WHAT TO WORK ON: Once you reach the line containing "Screen dimensions: 819x1456", reproduce it and every later line exactly, through the end of the data.

INFORMATION:
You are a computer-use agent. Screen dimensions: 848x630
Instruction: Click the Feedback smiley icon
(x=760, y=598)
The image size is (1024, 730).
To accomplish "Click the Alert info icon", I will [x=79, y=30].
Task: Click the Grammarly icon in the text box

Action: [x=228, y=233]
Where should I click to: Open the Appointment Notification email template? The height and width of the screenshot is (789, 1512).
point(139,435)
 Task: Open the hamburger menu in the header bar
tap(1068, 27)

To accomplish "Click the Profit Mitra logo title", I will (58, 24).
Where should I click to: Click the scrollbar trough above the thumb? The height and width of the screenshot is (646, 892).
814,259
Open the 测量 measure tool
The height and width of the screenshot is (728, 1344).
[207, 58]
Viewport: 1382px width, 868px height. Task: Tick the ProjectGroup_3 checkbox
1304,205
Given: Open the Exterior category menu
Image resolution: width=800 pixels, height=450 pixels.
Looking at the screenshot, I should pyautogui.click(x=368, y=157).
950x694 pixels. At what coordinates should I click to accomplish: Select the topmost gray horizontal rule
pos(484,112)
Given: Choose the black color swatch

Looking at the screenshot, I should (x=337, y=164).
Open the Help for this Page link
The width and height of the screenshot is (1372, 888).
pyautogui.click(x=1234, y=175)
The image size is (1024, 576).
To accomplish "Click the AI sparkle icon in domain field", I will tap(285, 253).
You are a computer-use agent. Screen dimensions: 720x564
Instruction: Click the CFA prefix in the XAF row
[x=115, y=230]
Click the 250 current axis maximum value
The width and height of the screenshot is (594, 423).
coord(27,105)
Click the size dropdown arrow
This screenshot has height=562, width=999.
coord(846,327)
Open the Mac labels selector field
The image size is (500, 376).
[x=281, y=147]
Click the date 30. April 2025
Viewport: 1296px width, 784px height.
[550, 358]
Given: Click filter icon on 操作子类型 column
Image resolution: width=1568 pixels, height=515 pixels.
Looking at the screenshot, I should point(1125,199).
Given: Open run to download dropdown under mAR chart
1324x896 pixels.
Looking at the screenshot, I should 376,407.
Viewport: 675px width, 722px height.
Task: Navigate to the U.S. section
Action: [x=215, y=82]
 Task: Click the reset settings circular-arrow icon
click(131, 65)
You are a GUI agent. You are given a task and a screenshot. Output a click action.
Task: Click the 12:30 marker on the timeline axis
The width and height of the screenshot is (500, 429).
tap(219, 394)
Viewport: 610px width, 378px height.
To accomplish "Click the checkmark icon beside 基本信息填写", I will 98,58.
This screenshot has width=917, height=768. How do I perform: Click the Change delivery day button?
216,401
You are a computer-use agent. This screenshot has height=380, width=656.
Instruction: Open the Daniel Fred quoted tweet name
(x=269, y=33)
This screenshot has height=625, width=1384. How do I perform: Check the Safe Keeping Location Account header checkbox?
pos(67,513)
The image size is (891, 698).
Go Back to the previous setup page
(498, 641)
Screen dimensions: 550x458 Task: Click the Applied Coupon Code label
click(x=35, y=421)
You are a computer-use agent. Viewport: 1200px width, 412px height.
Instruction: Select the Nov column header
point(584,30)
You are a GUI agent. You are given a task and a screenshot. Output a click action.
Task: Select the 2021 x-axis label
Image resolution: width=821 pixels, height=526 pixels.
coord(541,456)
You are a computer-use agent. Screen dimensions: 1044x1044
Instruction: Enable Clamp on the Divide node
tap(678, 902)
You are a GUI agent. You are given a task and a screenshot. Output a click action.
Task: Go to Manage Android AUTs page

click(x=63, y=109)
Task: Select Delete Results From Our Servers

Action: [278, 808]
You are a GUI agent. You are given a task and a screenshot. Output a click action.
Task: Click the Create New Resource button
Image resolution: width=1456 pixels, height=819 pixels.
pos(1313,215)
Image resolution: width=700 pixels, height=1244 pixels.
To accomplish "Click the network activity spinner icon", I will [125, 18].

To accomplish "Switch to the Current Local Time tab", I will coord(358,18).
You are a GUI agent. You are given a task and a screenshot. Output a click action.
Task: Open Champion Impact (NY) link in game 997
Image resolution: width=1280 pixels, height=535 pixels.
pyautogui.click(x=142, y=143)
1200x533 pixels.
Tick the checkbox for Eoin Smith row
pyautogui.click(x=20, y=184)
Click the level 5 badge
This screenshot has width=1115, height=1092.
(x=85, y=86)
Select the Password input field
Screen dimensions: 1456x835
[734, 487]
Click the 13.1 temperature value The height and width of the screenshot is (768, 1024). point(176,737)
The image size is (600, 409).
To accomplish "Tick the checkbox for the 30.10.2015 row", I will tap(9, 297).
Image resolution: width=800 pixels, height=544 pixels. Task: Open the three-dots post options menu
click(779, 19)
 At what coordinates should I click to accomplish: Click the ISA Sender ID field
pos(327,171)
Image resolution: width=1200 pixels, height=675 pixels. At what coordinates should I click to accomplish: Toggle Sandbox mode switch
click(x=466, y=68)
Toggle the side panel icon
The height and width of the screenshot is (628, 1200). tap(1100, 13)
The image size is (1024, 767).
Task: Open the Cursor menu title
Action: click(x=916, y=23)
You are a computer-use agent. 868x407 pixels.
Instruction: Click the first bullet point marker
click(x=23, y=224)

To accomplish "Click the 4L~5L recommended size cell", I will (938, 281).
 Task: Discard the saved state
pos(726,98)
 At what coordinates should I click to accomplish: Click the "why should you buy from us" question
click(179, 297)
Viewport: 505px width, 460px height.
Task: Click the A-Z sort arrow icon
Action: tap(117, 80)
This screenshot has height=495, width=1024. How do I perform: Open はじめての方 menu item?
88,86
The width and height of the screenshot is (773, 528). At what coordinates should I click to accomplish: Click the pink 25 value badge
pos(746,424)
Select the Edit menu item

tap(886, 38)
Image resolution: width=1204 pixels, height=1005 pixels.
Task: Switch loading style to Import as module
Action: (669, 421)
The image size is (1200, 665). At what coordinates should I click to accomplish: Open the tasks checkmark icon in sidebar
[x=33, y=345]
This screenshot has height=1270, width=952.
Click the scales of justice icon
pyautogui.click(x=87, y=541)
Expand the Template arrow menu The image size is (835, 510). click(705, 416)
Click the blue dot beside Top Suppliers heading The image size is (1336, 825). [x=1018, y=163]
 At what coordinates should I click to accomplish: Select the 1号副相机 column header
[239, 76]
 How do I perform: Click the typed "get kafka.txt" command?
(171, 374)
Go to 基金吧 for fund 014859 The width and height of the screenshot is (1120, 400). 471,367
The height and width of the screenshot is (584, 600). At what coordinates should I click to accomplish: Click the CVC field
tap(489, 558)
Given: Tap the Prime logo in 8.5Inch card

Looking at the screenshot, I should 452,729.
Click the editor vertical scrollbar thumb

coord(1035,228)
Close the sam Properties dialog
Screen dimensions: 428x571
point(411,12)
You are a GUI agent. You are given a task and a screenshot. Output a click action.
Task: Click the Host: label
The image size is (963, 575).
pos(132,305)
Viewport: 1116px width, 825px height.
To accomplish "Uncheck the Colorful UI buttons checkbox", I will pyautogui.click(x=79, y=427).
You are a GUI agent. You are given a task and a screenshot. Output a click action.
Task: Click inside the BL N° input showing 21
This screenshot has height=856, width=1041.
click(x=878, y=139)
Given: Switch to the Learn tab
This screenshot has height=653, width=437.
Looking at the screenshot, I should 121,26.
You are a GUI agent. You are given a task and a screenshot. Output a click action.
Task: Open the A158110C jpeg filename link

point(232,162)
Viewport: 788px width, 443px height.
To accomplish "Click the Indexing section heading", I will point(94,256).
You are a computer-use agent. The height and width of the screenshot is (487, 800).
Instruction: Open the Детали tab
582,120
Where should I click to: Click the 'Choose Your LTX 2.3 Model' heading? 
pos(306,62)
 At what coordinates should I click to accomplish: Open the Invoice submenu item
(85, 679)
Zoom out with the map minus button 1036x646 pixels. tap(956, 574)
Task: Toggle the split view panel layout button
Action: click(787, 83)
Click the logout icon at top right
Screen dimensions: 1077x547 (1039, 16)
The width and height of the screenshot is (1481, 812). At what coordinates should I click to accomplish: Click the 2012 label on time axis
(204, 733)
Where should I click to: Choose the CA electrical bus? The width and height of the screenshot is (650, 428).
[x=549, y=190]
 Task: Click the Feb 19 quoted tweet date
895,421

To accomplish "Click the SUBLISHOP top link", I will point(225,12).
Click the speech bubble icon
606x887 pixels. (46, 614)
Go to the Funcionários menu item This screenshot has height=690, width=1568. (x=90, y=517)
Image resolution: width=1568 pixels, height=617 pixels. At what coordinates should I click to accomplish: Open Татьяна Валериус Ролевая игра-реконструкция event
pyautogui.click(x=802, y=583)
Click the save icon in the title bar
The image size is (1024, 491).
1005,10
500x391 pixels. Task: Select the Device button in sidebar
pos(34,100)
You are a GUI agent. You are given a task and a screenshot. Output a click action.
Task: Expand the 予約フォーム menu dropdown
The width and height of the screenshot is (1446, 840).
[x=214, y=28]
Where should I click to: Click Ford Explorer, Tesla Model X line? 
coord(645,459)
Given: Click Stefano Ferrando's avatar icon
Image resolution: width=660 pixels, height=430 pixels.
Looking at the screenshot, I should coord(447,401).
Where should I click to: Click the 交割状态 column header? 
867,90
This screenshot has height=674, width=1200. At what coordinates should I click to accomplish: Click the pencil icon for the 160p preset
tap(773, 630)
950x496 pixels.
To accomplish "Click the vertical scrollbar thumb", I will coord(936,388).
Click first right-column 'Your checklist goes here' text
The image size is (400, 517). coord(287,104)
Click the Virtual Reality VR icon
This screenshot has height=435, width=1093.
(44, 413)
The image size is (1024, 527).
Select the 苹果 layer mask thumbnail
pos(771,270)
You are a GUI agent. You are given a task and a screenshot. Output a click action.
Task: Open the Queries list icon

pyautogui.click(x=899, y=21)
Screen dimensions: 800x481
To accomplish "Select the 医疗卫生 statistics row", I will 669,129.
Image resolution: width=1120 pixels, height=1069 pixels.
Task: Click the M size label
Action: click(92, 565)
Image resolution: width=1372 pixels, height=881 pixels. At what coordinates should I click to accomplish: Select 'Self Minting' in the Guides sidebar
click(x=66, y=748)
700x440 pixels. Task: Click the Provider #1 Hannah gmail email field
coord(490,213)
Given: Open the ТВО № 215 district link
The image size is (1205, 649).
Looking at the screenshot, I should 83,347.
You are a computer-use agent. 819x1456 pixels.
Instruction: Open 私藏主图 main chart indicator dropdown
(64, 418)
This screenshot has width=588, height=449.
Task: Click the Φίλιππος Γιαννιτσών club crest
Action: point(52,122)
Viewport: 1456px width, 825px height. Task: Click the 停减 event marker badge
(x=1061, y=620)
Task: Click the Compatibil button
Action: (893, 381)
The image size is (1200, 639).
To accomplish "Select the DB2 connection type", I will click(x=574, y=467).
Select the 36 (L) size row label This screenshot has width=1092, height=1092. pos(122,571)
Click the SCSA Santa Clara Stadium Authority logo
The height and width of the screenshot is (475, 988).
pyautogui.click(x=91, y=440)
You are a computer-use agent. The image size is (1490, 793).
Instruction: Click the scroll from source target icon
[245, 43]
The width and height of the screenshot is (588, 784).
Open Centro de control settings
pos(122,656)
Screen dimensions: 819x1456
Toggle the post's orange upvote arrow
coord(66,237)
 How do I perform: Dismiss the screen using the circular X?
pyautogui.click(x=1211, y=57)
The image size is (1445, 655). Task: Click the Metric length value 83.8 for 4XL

WRITTEN RESPONSE:
Screen dimensions: 819x1456
Toggle the post's orange upvote arrow
coord(66,237)
 How do I perform: Dismiss the screen using the circular X?
pyautogui.click(x=1211, y=57)
The image size is (1445, 655). Task: Click the Metric length value 83.8 for 4XL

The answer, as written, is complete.